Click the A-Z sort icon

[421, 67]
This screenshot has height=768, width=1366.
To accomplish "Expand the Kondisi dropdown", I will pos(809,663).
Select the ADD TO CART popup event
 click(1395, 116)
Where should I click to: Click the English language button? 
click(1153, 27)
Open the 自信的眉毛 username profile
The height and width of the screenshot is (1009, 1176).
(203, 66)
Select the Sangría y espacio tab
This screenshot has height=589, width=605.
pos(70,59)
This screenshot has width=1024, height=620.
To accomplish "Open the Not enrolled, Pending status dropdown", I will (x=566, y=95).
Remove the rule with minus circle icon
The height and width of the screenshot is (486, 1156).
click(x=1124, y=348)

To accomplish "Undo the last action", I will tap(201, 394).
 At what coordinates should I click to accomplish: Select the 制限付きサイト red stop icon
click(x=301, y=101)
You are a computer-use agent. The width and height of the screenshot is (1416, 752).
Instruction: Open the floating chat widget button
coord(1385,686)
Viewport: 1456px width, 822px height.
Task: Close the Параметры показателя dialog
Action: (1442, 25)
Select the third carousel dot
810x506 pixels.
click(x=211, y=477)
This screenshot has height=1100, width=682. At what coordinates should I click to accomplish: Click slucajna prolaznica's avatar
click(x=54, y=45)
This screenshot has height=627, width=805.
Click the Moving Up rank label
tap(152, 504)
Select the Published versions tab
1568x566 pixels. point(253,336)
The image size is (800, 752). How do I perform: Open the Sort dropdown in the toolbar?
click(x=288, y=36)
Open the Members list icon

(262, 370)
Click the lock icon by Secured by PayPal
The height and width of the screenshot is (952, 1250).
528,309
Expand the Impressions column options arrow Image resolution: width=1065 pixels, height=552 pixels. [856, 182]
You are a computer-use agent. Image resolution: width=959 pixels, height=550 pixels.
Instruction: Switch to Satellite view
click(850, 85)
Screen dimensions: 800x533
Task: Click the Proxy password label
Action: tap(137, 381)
•••••
**TASK DIRECTIONS**
Write each record out again exactly.

**ANSWER TO THIS EXERCISE**
Click the A-Z sort icon

[421, 67]
This screenshot has height=768, width=1366.
To accomplish "Expand the Kondisi dropdown", I will pos(809,663).
Select the ADD TO CART popup event
 click(1395, 116)
Where should I click to: Click the English language button? 
click(1153, 27)
Open the 自信的眉毛 username profile
The height and width of the screenshot is (1009, 1176).
(203, 66)
Select the Sangría y espacio tab
This screenshot has height=589, width=605.
pos(70,59)
This screenshot has width=1024, height=620.
To accomplish "Open the Not enrolled, Pending status dropdown", I will (x=566, y=95).
Remove the rule with minus circle icon
The height and width of the screenshot is (486, 1156).
click(x=1124, y=348)

To accomplish "Undo the last action", I will tap(201, 394).
 At what coordinates should I click to accomplish: Select the 制限付きサイト red stop icon
click(x=301, y=101)
You are a computer-use agent. The width and height of the screenshot is (1416, 752).
Instruction: Open the floating chat widget button
coord(1385,686)
Viewport: 1456px width, 822px height.
Task: Close the Параметры показателя dialog
Action: (1442, 25)
Select the third carousel dot
810x506 pixels.
click(x=211, y=477)
This screenshot has height=1100, width=682. At what coordinates should I click to accomplish: Click slucajna prolaznica's avatar
click(x=54, y=45)
This screenshot has height=627, width=805.
Click the Moving Up rank label
tap(152, 504)
Select the Published versions tab
1568x566 pixels. point(253,336)
The image size is (800, 752). How do I perform: Open the Sort dropdown in the toolbar?
click(x=288, y=36)
Open the Members list icon

(262, 370)
Click the lock icon by Secured by PayPal
The height and width of the screenshot is (952, 1250).
528,309
Expand the Impressions column options arrow Image resolution: width=1065 pixels, height=552 pixels. [856, 182]
You are a computer-use agent. Image resolution: width=959 pixels, height=550 pixels.
Instruction: Switch to Satellite view
click(850, 85)
Screen dimensions: 800x533
Task: Click the Proxy password label
Action: tap(137, 381)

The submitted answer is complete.